Amusement, according to the expert, can be infectious.

So what does this imply for the chuckles heard at a Christmas gathering?

"People laugh more when you know others," she notes, "and laughter increases further when you like them or care for them."

When it comes to festive cracker jokes, she says, the feel-good factor is more likely to be triggered not by the gag itself, but from the response to it.

"It's the laughter. The joke is the dreadful Christmas cracker pun, and it's just a reason to chuckle together."

The Search for the Ideal Festive Pun

Is it possible to discover the perfect joke?

Likely not, but that has not stopped experts from attempting to.

In 2001, a professor set up a research project for the planet's funniest joke.

More than tens of thousands of gags submitted, with scores provided by 350,000 participants globally, he has a better understanding than most as to what works and what does not.

The ideal Christmas cracker joke needs to be brief, he says.
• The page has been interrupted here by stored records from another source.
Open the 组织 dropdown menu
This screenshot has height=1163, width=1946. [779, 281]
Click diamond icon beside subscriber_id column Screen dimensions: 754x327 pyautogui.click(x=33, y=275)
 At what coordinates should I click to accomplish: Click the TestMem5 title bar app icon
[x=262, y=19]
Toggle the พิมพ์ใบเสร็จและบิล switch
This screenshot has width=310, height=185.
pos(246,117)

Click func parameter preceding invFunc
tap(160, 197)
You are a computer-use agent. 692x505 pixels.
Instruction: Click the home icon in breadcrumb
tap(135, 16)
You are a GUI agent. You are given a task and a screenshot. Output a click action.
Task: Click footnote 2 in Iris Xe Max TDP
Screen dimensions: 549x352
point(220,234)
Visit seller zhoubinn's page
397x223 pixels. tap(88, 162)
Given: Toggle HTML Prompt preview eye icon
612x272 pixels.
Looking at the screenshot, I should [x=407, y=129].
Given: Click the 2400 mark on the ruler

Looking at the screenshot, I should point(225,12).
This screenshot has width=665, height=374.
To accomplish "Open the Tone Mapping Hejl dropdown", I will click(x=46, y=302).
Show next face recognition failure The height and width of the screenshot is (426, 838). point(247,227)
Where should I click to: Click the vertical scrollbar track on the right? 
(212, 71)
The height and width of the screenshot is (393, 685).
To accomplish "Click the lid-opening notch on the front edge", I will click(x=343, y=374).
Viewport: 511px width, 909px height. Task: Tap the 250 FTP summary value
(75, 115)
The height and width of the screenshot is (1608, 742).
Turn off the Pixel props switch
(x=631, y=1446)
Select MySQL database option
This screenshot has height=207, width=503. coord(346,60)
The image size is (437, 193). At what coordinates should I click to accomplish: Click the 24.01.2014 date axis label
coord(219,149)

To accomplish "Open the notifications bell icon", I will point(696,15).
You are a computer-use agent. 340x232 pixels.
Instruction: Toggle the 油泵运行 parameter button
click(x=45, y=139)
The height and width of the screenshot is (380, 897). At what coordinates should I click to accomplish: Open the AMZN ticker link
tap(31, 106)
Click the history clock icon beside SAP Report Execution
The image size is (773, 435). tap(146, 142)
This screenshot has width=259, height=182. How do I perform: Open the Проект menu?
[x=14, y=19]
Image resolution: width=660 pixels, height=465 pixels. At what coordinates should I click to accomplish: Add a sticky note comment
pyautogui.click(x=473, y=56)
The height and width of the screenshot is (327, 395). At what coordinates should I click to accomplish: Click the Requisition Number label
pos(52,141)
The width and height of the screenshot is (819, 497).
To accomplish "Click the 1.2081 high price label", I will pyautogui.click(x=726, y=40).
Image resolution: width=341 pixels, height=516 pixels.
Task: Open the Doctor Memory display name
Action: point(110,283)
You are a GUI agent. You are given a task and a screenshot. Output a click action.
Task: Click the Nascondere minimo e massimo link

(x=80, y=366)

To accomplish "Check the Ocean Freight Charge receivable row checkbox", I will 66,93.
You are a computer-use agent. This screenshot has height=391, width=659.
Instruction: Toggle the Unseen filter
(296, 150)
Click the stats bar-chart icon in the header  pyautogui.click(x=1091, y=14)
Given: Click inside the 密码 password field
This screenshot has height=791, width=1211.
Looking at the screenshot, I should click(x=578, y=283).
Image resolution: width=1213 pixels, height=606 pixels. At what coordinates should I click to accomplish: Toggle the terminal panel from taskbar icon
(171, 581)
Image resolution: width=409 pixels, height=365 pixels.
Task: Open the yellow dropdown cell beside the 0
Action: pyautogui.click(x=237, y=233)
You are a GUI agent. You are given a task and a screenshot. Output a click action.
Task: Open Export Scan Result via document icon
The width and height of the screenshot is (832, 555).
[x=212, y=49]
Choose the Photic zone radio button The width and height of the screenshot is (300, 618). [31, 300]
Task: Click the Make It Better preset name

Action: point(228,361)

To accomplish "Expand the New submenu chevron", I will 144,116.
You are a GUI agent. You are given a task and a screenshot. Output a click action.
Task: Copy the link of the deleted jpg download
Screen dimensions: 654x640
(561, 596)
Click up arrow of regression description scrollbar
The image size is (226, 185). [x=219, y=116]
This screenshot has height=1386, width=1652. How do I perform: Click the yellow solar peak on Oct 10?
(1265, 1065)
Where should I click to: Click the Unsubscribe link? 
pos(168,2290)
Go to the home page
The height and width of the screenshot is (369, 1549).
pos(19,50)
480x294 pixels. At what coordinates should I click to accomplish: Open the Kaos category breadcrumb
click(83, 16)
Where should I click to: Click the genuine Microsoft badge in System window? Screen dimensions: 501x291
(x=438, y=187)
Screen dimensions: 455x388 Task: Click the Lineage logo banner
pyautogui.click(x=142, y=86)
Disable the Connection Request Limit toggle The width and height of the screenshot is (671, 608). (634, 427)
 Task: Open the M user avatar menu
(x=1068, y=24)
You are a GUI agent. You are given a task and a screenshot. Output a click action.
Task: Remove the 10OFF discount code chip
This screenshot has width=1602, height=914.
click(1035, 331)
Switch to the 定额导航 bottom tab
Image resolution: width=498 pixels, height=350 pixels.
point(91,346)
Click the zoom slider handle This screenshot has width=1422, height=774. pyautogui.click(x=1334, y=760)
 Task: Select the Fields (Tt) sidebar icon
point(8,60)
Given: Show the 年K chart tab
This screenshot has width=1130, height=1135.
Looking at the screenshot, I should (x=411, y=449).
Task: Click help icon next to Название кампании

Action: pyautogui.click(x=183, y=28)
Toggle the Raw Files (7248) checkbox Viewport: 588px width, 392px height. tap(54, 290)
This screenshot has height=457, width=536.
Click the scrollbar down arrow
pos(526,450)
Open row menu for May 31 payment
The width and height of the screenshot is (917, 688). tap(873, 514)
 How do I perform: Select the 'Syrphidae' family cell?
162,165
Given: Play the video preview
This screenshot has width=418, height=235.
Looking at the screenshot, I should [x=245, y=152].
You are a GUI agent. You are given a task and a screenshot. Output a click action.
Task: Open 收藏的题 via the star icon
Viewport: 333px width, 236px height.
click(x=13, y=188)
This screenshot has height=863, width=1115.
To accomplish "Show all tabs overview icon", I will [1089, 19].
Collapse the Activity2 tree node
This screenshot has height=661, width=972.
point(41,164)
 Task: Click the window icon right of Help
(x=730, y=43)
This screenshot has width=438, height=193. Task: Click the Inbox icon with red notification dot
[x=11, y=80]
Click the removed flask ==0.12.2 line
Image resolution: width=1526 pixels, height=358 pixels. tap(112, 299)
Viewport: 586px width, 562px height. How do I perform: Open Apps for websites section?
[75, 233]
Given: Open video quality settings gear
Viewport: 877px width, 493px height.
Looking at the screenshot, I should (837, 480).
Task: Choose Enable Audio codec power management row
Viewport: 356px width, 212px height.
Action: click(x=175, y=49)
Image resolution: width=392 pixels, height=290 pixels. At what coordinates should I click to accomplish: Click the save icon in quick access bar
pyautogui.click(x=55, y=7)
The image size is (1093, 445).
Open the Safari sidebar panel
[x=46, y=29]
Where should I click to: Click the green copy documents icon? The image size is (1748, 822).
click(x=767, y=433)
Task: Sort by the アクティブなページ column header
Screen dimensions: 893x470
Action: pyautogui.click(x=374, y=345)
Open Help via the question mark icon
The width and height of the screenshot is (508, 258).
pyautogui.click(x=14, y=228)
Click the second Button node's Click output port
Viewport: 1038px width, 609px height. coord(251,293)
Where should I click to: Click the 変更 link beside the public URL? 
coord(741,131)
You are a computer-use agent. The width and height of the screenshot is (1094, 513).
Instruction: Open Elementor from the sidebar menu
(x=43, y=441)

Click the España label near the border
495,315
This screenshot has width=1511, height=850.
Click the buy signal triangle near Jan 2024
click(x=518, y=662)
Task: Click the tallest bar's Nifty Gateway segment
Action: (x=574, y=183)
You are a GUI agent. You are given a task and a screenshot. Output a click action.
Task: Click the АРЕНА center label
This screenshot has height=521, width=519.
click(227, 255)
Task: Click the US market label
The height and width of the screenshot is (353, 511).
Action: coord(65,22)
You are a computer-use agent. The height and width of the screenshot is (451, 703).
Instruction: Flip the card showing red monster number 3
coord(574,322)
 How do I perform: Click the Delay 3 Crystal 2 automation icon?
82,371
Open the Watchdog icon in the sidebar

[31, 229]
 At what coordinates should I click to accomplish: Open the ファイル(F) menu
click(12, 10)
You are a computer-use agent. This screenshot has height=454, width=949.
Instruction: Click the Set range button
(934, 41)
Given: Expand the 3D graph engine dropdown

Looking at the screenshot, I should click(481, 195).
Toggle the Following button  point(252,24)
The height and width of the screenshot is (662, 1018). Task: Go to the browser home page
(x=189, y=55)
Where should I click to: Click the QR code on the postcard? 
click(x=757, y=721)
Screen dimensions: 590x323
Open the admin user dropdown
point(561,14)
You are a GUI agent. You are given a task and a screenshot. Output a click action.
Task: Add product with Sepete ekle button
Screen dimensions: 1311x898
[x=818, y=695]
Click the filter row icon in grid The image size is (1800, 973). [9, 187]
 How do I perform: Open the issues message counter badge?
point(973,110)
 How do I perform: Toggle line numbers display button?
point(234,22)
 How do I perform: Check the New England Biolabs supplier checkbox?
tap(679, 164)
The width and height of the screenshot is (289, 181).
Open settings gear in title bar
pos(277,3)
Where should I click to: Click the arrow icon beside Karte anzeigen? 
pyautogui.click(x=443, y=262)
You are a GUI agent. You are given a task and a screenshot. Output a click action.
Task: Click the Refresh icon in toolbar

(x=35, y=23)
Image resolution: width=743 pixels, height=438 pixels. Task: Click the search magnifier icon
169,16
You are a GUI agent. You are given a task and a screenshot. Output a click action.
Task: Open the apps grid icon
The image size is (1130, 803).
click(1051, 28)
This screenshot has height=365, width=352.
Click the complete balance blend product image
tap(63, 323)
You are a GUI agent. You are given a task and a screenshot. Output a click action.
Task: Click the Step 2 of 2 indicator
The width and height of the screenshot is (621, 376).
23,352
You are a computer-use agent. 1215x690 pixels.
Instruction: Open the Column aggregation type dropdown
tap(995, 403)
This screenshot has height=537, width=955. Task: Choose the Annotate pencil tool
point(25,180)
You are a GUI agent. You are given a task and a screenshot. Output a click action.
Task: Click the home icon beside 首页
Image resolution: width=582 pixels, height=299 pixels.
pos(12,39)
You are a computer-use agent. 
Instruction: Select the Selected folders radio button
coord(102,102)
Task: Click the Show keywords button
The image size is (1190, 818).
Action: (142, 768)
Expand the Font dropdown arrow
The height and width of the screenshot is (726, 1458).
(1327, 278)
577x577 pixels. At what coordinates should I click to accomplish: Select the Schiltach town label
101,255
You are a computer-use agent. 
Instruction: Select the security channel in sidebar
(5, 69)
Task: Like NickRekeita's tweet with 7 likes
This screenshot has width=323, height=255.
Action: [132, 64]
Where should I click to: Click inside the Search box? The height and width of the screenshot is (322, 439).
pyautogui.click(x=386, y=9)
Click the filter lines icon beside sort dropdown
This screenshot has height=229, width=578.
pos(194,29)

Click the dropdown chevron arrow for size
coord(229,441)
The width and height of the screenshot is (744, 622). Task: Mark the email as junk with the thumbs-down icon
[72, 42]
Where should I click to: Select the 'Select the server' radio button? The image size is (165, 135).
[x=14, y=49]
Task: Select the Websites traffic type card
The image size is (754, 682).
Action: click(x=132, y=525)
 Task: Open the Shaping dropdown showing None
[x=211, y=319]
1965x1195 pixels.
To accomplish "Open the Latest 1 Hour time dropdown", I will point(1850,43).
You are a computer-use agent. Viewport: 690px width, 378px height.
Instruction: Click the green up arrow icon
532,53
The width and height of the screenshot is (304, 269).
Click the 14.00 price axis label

"They must also be bad gags, puns that make us groan," he continues.

The increasingly "awful" the gag, he says the more effective.

"The reason is that if no-one finds it funny – it's the joke's shortcoming, not your own.

"What's interesting about the holiday cracker puns is that not one person find them humorous.

"That's a shared experience at the gathering and I believe it's lovely."

Cynthia Vance
Cynthia Vance

A seasoned IT consultant with over 15 years of experience in digital innovation and enterprise solutions, passionate about driving business growth through technology.